Da Comunali a corsa al Colle, le incognite sulla strada del Governo

Intanto, il Premier Draghi tira dritto sulle riforme.

Fine settimana col fiato sospeso per la politica italiana che guarda, decisamente con interesse, a Roma dove la partita per l’elezione del Sindaco è tutt’altro che chiusa: la spunterà il candidato del Pd Gualtieri o quello sostenuto dal centrodestra Michetti? L’ago della bilancia potrebbe essere – ironia della sorte – proprio la sindaca uscente, Virginia Raggi che, al momento però, non si sbilancia.

“Non darò indicazioni di voto al ballottaggio. La mia è una posizione corretta perché tende a non influenzare alcuno”, ha detto la pentastellata a margine dell’incontro con Gualtieri, durato decisamente di più di quello con Michetti. Segno – per qualcuno – che tra i due c’è più feeling politico.

Al netto dei risultati c’è un altro dato che non è sfuggito ad esperti ed analisti: una fetta consistente della maggioranza – Lega e Cinquestelle – è uscita dalla tornata elettorale delle Comunali se non con le ossa rotta, quasi. E le tensioni – finora  tenute sotto controllo – potrebbero esplodere da un momento all’altro. La domanda che tutti si fanno è come questo potrebbe influire sulla solidità dell’esecutivo guidato da Mario Draghi che però, per ora, tira dritto, non curante (almeno questa è l’impressione) di quanto succede intorno.

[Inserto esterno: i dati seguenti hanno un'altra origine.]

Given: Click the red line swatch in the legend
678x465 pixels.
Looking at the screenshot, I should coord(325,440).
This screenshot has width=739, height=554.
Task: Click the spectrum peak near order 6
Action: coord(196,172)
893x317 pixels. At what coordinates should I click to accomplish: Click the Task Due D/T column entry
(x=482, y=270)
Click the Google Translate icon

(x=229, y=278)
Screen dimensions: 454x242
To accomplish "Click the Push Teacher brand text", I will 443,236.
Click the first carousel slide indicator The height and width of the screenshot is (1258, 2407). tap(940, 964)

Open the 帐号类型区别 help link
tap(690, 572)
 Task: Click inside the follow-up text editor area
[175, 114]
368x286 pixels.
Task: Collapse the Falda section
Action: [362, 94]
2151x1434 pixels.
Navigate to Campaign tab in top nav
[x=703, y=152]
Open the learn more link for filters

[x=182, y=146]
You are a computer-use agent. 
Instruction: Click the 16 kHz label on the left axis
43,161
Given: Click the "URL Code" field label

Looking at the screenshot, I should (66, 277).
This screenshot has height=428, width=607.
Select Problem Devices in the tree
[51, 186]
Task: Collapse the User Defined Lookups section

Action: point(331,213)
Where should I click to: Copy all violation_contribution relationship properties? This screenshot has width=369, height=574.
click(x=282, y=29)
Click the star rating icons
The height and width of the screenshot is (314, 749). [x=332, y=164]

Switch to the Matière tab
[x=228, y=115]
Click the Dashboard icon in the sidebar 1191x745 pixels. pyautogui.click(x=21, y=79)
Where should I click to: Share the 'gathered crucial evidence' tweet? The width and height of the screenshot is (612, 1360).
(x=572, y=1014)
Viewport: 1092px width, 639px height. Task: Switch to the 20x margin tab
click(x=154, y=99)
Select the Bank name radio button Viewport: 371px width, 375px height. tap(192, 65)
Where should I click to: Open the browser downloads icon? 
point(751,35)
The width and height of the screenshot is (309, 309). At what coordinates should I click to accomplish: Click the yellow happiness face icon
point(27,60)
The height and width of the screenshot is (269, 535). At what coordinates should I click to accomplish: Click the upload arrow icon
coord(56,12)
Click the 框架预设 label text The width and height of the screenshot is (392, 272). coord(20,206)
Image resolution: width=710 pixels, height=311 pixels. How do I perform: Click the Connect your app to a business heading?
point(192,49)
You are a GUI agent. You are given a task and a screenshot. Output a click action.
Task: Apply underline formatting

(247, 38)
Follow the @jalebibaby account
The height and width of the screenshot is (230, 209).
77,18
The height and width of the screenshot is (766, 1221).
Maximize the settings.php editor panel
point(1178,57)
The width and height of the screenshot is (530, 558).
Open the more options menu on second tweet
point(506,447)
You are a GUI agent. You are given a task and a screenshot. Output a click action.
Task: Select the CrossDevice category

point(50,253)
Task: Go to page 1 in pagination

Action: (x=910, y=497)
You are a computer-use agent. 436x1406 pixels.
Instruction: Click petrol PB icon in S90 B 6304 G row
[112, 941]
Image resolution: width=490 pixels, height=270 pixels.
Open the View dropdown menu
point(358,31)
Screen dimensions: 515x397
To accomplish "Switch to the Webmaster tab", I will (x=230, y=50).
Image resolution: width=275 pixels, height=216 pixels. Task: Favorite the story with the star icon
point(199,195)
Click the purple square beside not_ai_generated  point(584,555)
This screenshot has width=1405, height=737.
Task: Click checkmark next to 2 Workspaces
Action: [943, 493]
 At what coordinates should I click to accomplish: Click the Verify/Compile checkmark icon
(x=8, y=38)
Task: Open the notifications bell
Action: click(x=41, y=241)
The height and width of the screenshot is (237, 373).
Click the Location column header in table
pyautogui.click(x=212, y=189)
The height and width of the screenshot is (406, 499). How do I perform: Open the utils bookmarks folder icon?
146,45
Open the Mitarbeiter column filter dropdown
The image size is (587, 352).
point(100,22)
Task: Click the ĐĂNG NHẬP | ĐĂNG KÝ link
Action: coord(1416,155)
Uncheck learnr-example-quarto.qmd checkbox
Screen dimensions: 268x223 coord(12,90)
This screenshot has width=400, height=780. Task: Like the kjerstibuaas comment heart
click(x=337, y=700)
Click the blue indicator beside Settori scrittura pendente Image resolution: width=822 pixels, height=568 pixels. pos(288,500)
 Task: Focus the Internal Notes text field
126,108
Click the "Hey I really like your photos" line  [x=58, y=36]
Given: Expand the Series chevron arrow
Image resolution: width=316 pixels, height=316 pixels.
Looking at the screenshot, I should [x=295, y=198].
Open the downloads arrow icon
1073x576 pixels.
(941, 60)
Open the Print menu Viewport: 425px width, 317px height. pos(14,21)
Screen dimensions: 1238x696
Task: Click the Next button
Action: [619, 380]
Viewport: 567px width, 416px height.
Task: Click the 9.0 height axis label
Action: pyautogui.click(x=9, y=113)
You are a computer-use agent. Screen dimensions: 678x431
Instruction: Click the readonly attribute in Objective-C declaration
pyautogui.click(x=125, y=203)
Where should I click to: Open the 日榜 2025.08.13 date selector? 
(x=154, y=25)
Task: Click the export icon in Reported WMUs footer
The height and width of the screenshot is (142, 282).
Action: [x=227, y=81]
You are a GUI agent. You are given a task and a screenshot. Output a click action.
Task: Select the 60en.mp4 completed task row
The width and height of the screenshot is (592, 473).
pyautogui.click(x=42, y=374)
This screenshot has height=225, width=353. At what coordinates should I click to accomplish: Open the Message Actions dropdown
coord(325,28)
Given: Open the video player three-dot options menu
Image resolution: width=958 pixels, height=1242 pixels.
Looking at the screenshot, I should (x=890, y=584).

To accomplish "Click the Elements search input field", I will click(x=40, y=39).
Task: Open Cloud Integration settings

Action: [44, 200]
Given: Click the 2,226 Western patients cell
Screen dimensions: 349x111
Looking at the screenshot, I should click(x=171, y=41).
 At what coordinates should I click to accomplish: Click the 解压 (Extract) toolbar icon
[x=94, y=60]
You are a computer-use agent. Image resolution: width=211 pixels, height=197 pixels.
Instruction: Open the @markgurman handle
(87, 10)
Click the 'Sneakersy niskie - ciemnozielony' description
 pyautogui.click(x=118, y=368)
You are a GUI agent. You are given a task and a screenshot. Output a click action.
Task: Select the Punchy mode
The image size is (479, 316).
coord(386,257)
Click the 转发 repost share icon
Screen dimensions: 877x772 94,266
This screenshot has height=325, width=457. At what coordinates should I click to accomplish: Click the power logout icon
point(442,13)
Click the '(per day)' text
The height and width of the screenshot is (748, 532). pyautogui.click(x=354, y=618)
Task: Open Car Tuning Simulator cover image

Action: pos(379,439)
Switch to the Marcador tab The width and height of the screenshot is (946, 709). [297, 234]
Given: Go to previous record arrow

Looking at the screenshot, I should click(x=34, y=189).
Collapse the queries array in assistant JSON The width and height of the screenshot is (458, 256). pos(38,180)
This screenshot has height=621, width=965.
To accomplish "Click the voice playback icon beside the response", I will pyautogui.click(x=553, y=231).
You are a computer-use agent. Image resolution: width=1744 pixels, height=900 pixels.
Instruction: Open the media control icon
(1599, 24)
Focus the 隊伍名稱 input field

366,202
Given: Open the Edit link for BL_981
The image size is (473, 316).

Come scrive il Messaggero,  la tabella di marcia è fissata: il Presidente del Consiglio si presenterà alla cabina di regia e in CdM con l’obiettivo di andare avanti sulla delega fiscale. Tradotto: “chi vuole sfilarsi, lo faccia sulle riforme, perché la linea di Palazzo Chigi non cambia”.

La corsa per il Colle

E proprio in un contesto “fluido” si inserisce anche la Corsa al Quirinale. Con il quasi certo addio del Presidente della Repubblica Mattarella (al netto di ancora possibili colpi di scena che porterebbero ad un incarico bis), il nome di Draghi come possibile sostituto si fa sempre più insistente.

“Mina” centrodestra

Se i rapporti tesi tra Lega, Pd e Cinquestelle non sono certo una novità, c’è da fare i conti con la “mina” centrodestra e i rapporti tra Salvini e Meloni la cui ascesa infastidisce non poco il leghista che, nell’ultimo periodo, perdi consensi.  Dal canto suo la leader di Fratelli d’Italia punta alle elezioni con l’obiettivo di mettere a frutto il più possibile il tesoretto di voti accumulato in questi mesi di opposizione, sfruttando la debolezza del “collega”, fino a poco tempo fa, di opposizione, ma oggi al Governo, dunque, nel fuoco di fila delle critiche ( anche in scia ad alcune decisioni – vedi obbligo green pass – che decisamente poco sono piaciute al suo elettorato).

Governo, quali scenari?

Intanto, riflettori puntati sui ballottaggi in programma sabato 17 e domenica 18 ottobre: una volta che sarà ufficiale, in particolare, il nome del Sindaco della Capitale, un altro tassello si aggiungerà ad un puzzle, che a livello nazionale resta complicato con i partiti – parte della maggioranza – pronti ad affilare le armi in vista delle elezioni. A quel punto, addio alla convivenza (più o meno) pacifica di questi mesi, complicando i piani del Governo.